WhiteKnightTwo typically carries SpaceShipTwo to an altitude of 50,000 feet before releasing the space plane. The malfunction occurred just seconds after separation, officials said.
“The aircraft is in several different pieces,” said Kern County Sheriff Don Youngblood.
Alsbury, 39, worked for Scaled Composites in Mojave for 14 years as a project engineer and test pilot.
He was married for at least 12 years and had a young son and daughter, both under the age of 5, according to neighbor Patricia Kinn, who said their desert community of Tehachapi was horrified by news of the crash.
“I know all the neighbors feel the same way,” Kinn told The Times, speaking through tears. “They all know that he was a wonderful person, family man, humble and he was a great dad.”
Kinn said Alsbury and many of her neighbors work in the aerospace community, either at a military facility or in nearby Mojave. Alsbury was a constant presence in the neighborhood, often seen walking his dog or playing with his children, Kinn said.
While Alsbury was passionate about his work, Kinn said he rarely spoke about the industry at home.
“He loved what he did, his work,” she said. “I believe he was very proud of it.”
Kinn said neighbors have spoken briefly with Alsbury’s wife and that the community plans to rally around the family in the coming days.
“It’s hard for his wife and this neighborhood is devastated from it.”
In April 2013 Alsbury served as co-pilot, with Mark Stucky as pilot, on SpaceShipTwo’s first rocket-powered flight. The aircraft broke the sound barrier, reaching Mach 1.2, and climbed to about 56,000 feet in altitude. The entire flight lasted a little more than 10 minutes. It ended with a smooth landing in Mojave.
Alsbury received a bachelor of science in aeronautical engineering from Cal Poly San Luis Obispo. As of last year, he had logged more than 1,800 hours of flight experience, 1,600 as a test pilot and engineer in Scaled aircraft.
He, along with Stucky and Clint Nichols, won the Ray E. Tenhoff Award last year. It recognizes the most outstanding technical paper presented at the annual Society of Experimental Test Pilots Symposium.
News that SpaceShipTwo had crashed spread quickly through Mojave.
Katie Stokes said she was at home when her mother, a fabricator at the Mojave facility, sent her a text message: “Katie, you need to pray right now …”
Stokes first thought there had been a family emergency. She quickly realized the message was about the crash.

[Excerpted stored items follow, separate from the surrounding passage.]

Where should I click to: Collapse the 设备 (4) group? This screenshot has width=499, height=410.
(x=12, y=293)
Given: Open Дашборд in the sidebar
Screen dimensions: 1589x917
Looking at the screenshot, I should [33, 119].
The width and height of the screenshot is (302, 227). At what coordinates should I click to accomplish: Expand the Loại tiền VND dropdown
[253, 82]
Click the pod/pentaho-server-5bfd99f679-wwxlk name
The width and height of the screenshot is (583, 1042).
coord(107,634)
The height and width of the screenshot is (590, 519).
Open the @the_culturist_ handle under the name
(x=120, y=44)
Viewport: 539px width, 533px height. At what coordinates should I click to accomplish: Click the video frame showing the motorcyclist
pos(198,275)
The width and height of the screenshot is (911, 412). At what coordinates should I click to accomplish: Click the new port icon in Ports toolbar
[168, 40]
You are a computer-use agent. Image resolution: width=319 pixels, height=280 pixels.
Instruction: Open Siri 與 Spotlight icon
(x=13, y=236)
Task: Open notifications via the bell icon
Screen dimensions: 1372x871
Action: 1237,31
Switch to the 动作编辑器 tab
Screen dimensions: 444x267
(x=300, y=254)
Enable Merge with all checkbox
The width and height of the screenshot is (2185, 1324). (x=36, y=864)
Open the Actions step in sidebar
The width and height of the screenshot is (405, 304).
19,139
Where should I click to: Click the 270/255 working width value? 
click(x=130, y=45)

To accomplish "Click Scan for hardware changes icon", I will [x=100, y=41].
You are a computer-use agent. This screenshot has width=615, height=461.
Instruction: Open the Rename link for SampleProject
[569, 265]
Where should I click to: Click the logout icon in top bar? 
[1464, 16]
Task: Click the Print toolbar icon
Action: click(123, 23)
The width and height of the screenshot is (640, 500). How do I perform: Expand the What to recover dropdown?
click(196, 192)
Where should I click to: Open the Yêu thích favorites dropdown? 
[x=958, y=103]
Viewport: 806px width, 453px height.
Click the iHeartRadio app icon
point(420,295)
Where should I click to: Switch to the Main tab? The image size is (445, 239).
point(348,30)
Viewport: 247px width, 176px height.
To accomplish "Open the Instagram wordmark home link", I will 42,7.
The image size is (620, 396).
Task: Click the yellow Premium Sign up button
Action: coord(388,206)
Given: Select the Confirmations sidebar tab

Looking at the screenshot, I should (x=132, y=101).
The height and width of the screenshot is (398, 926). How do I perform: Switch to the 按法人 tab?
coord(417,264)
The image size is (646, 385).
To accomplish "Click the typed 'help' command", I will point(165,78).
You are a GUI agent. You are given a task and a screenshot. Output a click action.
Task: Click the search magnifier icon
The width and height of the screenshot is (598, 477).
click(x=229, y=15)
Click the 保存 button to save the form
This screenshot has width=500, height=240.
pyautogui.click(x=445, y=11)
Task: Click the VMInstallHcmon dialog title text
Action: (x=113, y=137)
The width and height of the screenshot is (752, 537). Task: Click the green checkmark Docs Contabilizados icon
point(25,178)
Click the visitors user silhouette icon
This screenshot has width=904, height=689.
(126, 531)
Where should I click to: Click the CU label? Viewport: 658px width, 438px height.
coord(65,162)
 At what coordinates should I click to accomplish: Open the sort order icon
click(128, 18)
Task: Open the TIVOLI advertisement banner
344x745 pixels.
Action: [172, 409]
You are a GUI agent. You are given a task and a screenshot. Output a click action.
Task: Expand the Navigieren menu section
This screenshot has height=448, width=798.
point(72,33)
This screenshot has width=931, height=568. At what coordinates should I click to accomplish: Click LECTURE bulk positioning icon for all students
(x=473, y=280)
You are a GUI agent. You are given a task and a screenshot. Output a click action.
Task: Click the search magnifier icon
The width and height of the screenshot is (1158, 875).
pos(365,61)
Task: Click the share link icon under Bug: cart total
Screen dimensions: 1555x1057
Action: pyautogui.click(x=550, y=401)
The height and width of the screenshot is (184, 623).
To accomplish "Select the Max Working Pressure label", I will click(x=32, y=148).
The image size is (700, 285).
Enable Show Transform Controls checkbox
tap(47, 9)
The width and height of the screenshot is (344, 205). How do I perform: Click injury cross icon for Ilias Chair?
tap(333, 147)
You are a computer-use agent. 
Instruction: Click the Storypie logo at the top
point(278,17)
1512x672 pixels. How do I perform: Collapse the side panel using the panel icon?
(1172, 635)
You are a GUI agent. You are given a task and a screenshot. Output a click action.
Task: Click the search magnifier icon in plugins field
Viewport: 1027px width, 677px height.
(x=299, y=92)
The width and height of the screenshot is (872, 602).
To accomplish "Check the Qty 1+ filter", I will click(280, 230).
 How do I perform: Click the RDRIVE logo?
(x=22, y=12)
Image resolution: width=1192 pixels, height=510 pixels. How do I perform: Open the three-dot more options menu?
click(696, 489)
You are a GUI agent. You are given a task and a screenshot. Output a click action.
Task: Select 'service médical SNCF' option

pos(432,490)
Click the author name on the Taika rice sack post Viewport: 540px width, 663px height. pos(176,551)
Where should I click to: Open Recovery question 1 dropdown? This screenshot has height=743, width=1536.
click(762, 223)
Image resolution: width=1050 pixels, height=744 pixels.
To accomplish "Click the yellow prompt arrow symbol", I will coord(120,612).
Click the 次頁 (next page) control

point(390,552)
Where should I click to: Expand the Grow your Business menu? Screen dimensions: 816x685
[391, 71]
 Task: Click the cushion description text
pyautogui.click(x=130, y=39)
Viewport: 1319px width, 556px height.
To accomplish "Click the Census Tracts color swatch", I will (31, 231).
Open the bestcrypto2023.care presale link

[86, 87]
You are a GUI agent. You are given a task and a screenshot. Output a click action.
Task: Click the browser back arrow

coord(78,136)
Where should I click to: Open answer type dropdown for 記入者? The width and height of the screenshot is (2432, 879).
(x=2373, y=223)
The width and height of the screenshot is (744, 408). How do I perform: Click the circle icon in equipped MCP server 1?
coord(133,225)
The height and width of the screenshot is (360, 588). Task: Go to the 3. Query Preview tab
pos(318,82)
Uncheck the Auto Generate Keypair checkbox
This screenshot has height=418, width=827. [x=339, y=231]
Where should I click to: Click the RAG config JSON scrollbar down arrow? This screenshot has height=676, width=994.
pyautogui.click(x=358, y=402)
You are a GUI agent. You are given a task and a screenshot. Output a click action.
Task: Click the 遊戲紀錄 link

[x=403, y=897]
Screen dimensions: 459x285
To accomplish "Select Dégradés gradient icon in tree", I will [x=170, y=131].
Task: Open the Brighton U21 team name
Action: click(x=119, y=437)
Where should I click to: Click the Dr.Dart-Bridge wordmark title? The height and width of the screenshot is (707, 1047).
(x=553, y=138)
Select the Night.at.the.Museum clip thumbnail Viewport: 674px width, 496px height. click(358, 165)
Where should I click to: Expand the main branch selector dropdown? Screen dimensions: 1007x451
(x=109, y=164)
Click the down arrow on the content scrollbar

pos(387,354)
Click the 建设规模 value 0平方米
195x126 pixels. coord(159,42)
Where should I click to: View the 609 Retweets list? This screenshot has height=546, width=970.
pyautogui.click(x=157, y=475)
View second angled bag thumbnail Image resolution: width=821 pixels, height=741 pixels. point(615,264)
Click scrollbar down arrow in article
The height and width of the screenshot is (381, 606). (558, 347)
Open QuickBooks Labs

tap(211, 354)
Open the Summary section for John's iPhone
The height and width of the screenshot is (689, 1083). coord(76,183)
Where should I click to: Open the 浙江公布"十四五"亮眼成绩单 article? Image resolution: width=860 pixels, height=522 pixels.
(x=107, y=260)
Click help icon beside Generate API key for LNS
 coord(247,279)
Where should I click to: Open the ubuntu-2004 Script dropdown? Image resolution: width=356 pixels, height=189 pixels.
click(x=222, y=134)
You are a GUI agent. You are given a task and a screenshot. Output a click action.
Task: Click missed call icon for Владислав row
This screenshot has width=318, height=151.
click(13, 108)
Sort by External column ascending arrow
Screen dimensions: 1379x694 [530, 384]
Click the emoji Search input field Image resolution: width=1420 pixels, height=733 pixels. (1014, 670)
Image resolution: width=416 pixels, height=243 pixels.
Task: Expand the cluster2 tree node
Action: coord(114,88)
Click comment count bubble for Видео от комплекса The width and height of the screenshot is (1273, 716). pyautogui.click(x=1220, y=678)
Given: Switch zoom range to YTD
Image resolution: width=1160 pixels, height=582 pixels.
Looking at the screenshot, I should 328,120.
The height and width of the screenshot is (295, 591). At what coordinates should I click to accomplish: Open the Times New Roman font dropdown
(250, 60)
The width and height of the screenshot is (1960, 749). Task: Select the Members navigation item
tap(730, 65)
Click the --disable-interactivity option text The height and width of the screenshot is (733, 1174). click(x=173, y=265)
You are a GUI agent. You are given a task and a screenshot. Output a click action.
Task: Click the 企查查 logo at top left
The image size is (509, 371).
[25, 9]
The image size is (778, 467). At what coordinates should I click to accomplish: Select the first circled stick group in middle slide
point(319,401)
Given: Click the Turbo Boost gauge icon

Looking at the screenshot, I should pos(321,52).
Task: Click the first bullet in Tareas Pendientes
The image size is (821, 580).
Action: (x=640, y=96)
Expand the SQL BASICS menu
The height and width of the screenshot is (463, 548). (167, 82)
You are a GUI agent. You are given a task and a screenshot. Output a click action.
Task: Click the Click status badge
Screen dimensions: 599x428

“This is a close-knit community,” Stokes said. “We feel the general pain of the workers and of the family.”
Stokes’ brother also works at Mojave Air and Space Port, where numerous aerospace companies like Virgin Galactic, Orbital Sciences and XCOR test and develop aircraft.
Many in the town of about 4,300 residents work in the aerospace industry. Their thoughts quickly turned to the families of the test pilots.
At her family’s doughnut shop -- the site of an old Kern County branch library -- model airplanes hung from the ceilings and photos of test flights decorated the walls.
Many of the pilots and other airport workers frequented the shop, Stokes said Friday evening as she folded pink bakery boxes.
“Did I know them? Should I have known them? All those things passed through my mind,” she said.
Marlena Rowley, a nursing school student, was at the airport Friday morning and took a moment to watch WhiteKnightTwo take off.
“It’s a sad day,” she said. “This accident touches the lives of the pilots, the community members and leaders and the commercial space industry as a whole.”
Times staff writers Christine Mai-Duc, Julie Westfall, James Queally and Shan Li in Los Angeles contributed to this report.